A dramatic and mysterious place, huge in expanse and sparse in population, Norway is the place to explore dynamic landscapes, challenging hikes, Fjord paths and more mountains than you can shake a stick at. Norway is a country for wonderers! Not the cheapest but for those in love with outdoors this slice of Scandinavia has it all...
Truth be told we didn't know much about Norway before we arrived. We recognised it's huge expanse, it's light summers and dark winters and high cost but very little about the people, it's outdoor culture and unbelievable quality of life it offers it's residents. This is a place that will appeal to outdoorsy types who want a holiday intertwined with nature. The Norwegians have an excellent relationship with their environment and they are more than happy to share and advise tourists on how to enjoy it. We found the people to be funny too, with most perfect English we've heard in Europe. On the other hand travelling around Norway can be tough as many of the bus timetables seem indecipherable, for example a bus we were waiting for had an arrival time on the board of 3.15pm but when you ask another bus driver he gave a totally different, and yet correct, timing. If you're in Norway and need help, just ask, everyone is so friendly.
Next you can see a map of our one and half week trip. We flew into Oslo airport and the train we needed to travel up to Otta could be embarked on from the airport, so simple right? We actually failed to realise this and bought an extra ticket into Oslo city centre only to board the same train we could have got from the airport, all for extra cost of £45 (450 Nok). This, in a way, summed up one of the things you will need to watch out for in Norway. Cost is ever present especially for travellers, backpackers and those on a budget. We have written a piece on how to save cash in Norway here: How To Cut Costs In Norway
Jotunheimen National Park
We camped in a lovely campsite a short walk from Otta train station on the first night, the lady that run it gave us free gas upon arrival, what a lady! We then awoke early the next morn to board a bus to Sundbrau and then a second bus to Gjendsheim, which is a major entry point to the Jotunheimen park and home to Besseggen. Besseggen is a coming of age experience for all Norweigens from the South of the country; a mighty ridge that runs next to a fjord. The walk can be started from the Gjendsheim or most choose to boat down the fjord to Memurubu and start the 8 hour trek from there. We were blown away by Besseggen, not neccessarily a difficult trek but easily one of the most satisfying we have completed. Luckily the weather was excellent for the majority of the day allowing us to soak up its awe and beauty. Remember to prepare for any long mountain treks by bringing warm clothes, food, water, waterproofs, first aid kit, whistle and sturdy boots and a good jacket, always check the weather!

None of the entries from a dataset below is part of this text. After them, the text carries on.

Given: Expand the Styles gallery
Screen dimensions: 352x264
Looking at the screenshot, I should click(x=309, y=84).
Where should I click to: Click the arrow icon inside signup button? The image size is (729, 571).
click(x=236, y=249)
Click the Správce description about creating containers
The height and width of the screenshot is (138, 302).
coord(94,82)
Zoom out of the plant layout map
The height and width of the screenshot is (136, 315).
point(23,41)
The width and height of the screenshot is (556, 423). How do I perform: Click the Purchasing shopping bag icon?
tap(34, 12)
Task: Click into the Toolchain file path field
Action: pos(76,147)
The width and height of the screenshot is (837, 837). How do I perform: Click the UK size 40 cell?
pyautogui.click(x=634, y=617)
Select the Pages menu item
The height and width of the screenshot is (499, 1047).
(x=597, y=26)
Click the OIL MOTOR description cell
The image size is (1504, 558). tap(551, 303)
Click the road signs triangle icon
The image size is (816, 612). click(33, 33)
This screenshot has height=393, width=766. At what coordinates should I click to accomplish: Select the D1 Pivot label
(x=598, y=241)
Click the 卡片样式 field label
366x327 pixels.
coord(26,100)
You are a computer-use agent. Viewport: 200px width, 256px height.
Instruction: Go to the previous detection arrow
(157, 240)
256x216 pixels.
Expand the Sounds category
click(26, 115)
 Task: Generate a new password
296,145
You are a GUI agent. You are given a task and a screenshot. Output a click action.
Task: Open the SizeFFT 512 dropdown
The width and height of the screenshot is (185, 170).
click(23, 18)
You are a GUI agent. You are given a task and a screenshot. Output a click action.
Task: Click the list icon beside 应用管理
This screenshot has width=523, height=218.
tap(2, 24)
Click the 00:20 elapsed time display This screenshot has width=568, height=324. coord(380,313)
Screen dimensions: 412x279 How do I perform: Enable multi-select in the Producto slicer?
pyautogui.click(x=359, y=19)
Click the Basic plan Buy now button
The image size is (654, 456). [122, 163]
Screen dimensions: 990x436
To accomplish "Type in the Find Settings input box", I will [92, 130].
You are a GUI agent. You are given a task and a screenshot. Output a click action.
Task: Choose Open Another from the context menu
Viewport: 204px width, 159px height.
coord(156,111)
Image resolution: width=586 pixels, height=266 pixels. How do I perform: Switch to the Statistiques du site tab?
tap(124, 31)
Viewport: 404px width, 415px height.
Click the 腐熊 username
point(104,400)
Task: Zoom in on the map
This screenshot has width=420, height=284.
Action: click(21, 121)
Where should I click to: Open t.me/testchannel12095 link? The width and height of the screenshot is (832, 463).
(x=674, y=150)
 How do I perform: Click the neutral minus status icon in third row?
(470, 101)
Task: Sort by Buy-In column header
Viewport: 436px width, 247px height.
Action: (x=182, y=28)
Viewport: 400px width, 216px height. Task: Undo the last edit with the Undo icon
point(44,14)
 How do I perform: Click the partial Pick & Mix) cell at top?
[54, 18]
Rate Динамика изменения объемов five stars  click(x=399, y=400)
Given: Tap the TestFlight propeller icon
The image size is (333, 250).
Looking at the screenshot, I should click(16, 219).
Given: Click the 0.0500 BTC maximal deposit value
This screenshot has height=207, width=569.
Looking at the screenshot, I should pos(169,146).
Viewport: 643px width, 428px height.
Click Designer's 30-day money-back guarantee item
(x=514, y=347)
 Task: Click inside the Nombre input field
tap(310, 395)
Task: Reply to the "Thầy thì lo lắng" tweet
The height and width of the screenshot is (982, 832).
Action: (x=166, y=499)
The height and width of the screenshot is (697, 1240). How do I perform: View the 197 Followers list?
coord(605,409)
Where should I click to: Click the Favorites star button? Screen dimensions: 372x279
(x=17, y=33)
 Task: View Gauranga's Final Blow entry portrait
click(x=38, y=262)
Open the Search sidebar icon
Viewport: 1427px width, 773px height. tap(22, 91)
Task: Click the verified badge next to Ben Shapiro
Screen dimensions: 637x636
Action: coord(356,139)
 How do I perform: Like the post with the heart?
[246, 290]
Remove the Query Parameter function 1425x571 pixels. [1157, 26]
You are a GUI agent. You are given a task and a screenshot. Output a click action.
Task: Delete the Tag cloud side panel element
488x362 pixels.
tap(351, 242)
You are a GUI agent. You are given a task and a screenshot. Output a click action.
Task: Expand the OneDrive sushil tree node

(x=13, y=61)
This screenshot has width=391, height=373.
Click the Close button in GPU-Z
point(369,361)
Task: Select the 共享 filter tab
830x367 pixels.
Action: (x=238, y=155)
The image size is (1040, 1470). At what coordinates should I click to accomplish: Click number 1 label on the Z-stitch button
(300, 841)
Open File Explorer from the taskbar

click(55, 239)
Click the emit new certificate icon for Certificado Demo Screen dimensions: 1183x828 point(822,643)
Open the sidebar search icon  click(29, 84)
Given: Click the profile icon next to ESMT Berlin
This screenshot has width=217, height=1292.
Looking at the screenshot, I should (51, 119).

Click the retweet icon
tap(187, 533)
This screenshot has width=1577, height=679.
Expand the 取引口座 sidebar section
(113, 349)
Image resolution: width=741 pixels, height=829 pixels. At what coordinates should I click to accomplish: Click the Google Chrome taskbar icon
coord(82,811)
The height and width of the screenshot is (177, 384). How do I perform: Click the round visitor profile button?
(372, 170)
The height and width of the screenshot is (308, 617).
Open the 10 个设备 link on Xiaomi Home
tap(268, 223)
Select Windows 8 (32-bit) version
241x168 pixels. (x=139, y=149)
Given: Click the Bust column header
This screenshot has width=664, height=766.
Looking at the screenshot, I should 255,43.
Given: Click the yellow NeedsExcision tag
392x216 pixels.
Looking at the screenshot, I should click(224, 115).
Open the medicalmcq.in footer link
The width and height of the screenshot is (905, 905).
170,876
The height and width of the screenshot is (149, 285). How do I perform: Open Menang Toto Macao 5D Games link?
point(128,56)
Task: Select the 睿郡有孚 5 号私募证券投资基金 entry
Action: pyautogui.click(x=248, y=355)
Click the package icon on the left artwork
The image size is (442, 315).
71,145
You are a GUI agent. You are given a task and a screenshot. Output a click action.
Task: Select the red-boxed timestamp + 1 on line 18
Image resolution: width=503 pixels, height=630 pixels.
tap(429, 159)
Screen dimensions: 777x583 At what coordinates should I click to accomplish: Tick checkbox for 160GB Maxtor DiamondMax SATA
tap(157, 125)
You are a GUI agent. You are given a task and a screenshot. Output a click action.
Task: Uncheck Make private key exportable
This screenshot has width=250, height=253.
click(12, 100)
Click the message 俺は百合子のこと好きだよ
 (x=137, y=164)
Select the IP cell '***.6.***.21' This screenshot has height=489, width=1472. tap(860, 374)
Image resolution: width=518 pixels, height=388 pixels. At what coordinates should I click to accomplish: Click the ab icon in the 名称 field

You can check out some of our photographs over at the gallery page here: Norway Gallery
After a thorough drenching and some free wild camping, we left Jotunehiemen to the incredibly busy gateway of Lom. You will need to visit Lom to enter the park and from here we used the supermarket to stock up on our provisions and caught another bus across to Solvorn, a sleepy village on the Sognejford. Here we stayed at Eplet, which is a beautiful fruit growing and pressing business, campsite, bnb and general fun place. We really couldn't recommend it enough! Go Now! We liked it so much we wrote a whole piece on it, read on here:
From Eplet there are many things to do. Just in case you haven't read the article above we'll list some now: walking the local treks around Solvorn, drinking Eplet's fruit juices, renting bikes to Urnes, trekking up Molden and visiting the Nigardsbreen glacier. There was so much more to do but time fell short and on we went to our final stop, Oslo.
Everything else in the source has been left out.